* What the exercise asks: Given the listing that follows, report all lines in which the string "will" occurs.
──────
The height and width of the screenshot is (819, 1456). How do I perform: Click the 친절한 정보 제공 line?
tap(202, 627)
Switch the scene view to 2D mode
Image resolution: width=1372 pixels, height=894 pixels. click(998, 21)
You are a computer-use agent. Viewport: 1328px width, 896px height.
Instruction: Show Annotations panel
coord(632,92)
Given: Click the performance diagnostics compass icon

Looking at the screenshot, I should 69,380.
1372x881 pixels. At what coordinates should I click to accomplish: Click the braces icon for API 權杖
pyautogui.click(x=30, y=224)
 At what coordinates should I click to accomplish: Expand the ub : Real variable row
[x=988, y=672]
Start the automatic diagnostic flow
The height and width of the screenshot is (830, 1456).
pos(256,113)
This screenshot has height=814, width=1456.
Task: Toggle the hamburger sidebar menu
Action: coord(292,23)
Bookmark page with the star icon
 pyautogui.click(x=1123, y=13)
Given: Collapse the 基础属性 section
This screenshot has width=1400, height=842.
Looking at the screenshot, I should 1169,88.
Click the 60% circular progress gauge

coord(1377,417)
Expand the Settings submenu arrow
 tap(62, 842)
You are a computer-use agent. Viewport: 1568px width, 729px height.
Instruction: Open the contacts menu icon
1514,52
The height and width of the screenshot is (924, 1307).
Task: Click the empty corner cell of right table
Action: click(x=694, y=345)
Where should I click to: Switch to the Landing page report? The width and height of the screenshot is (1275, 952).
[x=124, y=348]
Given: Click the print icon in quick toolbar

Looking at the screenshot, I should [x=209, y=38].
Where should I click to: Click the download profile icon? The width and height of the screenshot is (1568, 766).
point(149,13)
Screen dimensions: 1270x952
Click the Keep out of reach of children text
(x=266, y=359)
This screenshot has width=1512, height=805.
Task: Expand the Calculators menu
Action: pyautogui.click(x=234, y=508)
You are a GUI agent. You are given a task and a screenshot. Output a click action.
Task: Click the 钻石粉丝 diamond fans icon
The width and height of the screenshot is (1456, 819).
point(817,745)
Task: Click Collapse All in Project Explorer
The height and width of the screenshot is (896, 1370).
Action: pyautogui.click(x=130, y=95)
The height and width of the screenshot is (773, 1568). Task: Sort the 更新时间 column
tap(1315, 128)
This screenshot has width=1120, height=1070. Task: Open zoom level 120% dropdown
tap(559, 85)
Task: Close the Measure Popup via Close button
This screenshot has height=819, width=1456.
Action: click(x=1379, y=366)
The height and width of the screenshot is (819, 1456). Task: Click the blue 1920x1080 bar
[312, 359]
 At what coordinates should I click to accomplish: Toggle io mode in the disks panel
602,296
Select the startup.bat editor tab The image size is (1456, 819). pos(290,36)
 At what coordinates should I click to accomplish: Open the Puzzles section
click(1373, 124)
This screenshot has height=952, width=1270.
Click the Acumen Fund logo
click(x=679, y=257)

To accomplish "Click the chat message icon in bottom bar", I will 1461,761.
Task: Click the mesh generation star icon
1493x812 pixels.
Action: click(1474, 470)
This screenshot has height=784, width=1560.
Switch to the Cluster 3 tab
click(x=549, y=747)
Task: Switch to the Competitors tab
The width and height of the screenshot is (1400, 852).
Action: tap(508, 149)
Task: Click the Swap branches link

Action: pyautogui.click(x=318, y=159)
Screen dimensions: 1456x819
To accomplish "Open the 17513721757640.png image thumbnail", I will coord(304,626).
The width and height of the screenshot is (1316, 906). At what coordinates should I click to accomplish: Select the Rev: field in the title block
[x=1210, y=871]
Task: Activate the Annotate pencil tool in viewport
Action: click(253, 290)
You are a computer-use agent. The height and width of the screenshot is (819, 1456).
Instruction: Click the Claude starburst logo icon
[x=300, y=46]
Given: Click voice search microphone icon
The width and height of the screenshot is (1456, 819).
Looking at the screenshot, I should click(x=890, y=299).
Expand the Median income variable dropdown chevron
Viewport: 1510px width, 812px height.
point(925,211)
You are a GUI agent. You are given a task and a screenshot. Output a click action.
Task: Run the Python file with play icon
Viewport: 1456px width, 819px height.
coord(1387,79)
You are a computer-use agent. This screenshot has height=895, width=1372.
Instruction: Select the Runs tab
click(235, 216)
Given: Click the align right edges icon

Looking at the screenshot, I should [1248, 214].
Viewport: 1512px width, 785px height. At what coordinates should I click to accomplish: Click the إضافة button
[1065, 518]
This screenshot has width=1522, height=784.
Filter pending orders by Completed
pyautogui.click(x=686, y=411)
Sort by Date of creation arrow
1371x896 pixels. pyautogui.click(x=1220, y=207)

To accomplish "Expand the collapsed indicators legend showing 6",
──────
* Expected answer:
To accomplish "Click the chat message icon in bottom bar", I will 1461,761.
To accomplish "Open the 17513721757640.png image thumbnail", I will coord(304,626).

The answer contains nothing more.